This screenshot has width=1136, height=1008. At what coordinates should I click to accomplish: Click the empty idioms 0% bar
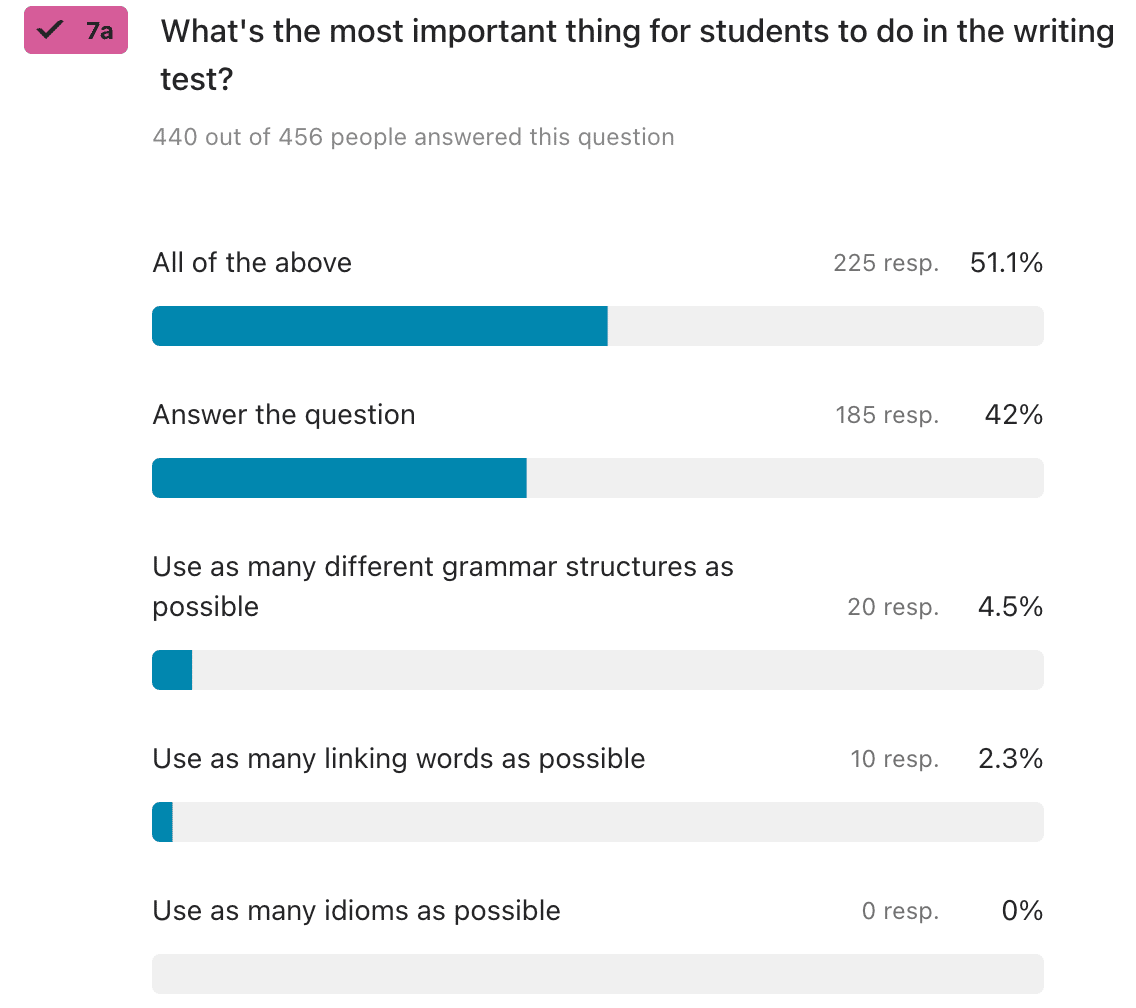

--

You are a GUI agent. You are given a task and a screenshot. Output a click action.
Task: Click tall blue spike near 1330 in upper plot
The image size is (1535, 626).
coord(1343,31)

WORK TO BE COMPLETED:
Write out, word for word, the stretch of the records from the line containing "You are a GUI" through the line containing "coord(1343,31)", including both of those lines.

THE SOLUTION:
You are a GUI agent. You are given a task and a screenshot. Output a click action.
Task: Click tall blue spike near 1330 in upper plot
The image size is (1535, 626).
coord(1343,31)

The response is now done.